**COMPITI DELL'ESERCIZIO:**
a) Risponda alle seguenti domande sul brano scelto relativo al concetto di salute, una per riga:
(i) In quale anno l'Organizzazione Mondiale della Sanità fornì una nuova definizione di salute?
(ii) Secondo il modello biomedico, che cos'è la salute?
(iii) Come viene definita la salute nella Carta di Ottawa?
b) Scriva il seguito del brano sull'evoluzione del concetto di salute, cominciando subito dopo la sua ultima frase.

**BRANO SCELTO:**
· · · · ·

Nel 700 nasce il modello biomedico, attivo sino al 900: la malattia è un fenomeno biochimico e neurofisiologico di competenza esclusiva dello scienziato (medico), la salute è assenza di patologia.
Il medico è il depositario di tutto il sapere scientifico (compreso cosa sia il bene e il male) e il paziente non ha nessun ruolo nella definizione e sviluppo del proprio stato di salute e malattia.
Nel 1948 l’Organizzazione Mondiale della Sanita forniva una nuova definizione di salute: “la salute è uno stato di complesso benessere fisico, mentale e sociale, non semplicemente assenza di malattia o infermità”.
Nel 1986 (Carta di Ottawa) il concetto di salute assume ulteriori sviluppi: “la salute è una risorsa, che permette alle persone di condurre una vita produttiva sotto il profilo personale, sociale ed economico.”
La salute diventa un fattore complesso, riconducibile ad una percezione individuale di benessere: si passa dal modello biomedico della salute a quello bio-psico-sociale.
Il “paziente” torna al centro del proprio concetto di salute, viene reso autonomo e responsabile rispetto al proprio processo di promozione e mantenimento della salute.
I nuovi concetti di salute e malattia cancellano l’idea di un unico scienziato onnisapiente e autoritario: il processo di salute passa alla collaborazione tra il “paziente” (che diventa attore e regista della propria salute) e una serie di professionisti specializzati in diversi ambiti della salute.
Si passa dal medico-santone ad una equipe multidisciplinare, capace di aiutare il “paziente” in ogni ambito della propria salute.
Il termine equipe diventa la nuova soluzione ai problemi di salute delle persone, ma spesso si è rivelata una grande bufala perché, dietro una parvenza di efficienza, si nascondono spesso reflui di cultura biomedica o, peggio, di incompetenza e incapacità. Infatti, non basta mettere insieme figure professionali diverse per fare una equipe.

· · · · ·

**VOCI FORNITE:**
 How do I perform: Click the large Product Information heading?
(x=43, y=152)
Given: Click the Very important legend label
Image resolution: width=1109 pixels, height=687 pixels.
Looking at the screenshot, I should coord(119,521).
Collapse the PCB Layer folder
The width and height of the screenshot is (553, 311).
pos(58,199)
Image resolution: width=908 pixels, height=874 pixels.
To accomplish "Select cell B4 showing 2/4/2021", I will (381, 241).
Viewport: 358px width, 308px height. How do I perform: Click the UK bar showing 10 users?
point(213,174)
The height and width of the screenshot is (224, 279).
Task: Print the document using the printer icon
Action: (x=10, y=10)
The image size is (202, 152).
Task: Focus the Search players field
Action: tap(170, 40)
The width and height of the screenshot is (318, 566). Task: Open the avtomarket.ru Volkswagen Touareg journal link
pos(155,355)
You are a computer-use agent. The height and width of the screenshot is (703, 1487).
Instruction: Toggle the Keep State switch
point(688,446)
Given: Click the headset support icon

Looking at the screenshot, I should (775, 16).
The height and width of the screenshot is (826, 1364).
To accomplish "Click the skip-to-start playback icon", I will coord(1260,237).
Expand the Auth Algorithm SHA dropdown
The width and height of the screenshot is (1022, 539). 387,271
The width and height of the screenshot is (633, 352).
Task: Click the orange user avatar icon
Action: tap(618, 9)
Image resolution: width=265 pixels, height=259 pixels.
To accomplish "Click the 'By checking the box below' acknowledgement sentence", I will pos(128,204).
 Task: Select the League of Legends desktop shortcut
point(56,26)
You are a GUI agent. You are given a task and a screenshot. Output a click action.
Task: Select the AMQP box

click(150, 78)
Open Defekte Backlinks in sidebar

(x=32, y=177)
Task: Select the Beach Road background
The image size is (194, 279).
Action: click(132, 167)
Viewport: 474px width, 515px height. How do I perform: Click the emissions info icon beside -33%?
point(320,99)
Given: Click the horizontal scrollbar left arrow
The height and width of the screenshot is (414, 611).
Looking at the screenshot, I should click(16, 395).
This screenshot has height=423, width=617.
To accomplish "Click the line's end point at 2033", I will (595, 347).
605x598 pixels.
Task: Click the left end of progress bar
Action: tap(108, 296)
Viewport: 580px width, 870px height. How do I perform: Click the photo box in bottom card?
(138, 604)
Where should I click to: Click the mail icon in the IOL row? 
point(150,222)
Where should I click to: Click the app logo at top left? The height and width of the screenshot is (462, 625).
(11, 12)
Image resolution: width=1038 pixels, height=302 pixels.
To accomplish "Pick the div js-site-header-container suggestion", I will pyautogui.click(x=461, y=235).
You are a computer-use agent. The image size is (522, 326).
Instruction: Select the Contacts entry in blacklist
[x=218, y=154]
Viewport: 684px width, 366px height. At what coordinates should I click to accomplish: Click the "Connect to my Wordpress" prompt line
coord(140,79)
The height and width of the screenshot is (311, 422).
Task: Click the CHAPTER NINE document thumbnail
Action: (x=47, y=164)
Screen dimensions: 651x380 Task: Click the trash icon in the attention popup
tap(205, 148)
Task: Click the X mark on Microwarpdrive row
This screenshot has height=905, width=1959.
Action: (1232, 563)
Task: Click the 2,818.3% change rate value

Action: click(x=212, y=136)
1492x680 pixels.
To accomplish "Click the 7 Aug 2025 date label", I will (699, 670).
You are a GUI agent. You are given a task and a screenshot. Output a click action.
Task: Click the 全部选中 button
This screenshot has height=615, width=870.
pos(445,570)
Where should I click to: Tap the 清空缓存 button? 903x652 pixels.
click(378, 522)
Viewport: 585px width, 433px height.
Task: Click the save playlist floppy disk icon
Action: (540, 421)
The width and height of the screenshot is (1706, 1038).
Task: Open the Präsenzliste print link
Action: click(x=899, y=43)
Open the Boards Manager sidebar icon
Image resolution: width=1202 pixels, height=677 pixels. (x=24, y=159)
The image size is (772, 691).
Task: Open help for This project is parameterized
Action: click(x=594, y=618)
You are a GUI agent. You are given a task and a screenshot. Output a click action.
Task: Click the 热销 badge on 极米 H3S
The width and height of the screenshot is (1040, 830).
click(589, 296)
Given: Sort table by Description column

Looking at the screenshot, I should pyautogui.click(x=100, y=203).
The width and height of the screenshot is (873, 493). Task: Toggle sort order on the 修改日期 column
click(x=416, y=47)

· · · · ·

**RISPOSTE PER COMPITO:**
a)
(i) Nel 1948.
(ii) La salute è assenza di patologia.
(iii) Come una risorsa che permette alle persone di condurre una vita produttiva sotto il profilo personale, sociale ed economico.

b)
Una equipe, per essere funzionale, ha bisogno di presupposti fondamentali condivisi, altrimenti si rivelerà una semplice accozzaglia disfunzionale di persone.
Una equipe deve condividere chiaramente e profondamente i modelli scientifici di riferimento, le metodiche e le procedure, le autonomie e le sinergie, l’organizzazione gerarchica, le regole, i linguaggi, gli intenti e gli obbiettivi, la visione della natura umana.
Se una equipe non condivide un corpus scientifico, operativo, etico e deontologico comune, una mission e una metodologia chiare e articolate, sicuramente lavorerà in maniera disorganizzata e disfunzionale.
Se i professionisti di una equipe non condividono realmente tutti questi aspetti, per ignoranza, superficialità o incoscienza, sicuramente, prima o poi, si ostacoleranno, si scontreranno e si contrasteranno, creando nel povero utente confusione, fallimento, dolore e anche malattia e morte.
Capita spesso di vedere equipe piene di professionisti con curricula patinati, ma senza nessuna base di reale strutturazione di gruppo: ogni professionista lavora isolato dagli altri, con obbiettivi scollegati e spesso anche opposti, ecc.
È comune vedere gruppi di lavoro dove psichiatri e psicologi, ortopedici e fisioterapisti, gastroenterologi e nutrizionisti, ecc., lavorano in più o meno apertamente in contrasto creando evidenti danni ai loro pazienti.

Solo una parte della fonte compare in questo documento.